● **Task prompt**
Every line from the line containing "[Newscast] (60, 743)" through the final line of the data is to be printed exactly; no other line is to appear.

● **The input**
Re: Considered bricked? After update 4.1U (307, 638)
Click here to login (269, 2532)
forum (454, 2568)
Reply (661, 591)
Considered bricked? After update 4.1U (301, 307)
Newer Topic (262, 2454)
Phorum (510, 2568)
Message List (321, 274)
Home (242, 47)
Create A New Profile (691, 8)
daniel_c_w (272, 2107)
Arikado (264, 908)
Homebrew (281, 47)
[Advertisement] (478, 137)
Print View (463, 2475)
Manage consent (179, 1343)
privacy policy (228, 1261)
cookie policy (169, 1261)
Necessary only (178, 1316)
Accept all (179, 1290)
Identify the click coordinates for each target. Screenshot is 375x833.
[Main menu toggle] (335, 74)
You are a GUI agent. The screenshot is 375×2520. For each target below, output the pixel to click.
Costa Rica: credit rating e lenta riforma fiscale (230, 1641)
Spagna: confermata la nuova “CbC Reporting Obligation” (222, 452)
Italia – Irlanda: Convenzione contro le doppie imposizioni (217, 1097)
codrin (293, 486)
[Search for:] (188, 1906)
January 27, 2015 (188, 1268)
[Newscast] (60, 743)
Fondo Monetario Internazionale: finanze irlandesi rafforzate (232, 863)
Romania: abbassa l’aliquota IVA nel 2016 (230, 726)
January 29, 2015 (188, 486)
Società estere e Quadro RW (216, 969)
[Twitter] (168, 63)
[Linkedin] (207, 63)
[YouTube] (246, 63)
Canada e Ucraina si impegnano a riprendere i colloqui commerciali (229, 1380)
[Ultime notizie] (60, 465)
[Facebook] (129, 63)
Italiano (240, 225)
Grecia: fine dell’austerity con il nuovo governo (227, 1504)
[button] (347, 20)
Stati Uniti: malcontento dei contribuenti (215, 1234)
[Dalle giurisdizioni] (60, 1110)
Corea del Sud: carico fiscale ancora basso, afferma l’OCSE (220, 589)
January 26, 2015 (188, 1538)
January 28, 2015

● **Exercise solution**
[Newscast] (60, 743)
Fondo Monetario Internazionale: finanze irlandesi rafforzate (232, 863)
Romania: abbassa l’aliquota IVA nel 2016 (230, 726)
January 29, 2015 (188, 486)
Società estere e Quadro RW (216, 969)
[Twitter] (168, 63)
[Linkedin] (207, 63)
[YouTube] (246, 63)
Canada e Ucraina si impegnano a riprendere i colloqui commerciali (229, 1380)
[Ultime notizie] (60, 465)
[Facebook] (129, 63)
Italiano (240, 225)
Grecia: fine dell’austerity con il nuovo governo (227, 1504)
[button] (347, 20)
Stati Uniti: malcontento dei contribuenti (215, 1234)
[Dalle giurisdizioni] (60, 1110)
Corea del Sud: carico fiscale ancora basso, afferma l’OCSE (220, 589)
January 26, 2015 (188, 1538)
January 28, 2015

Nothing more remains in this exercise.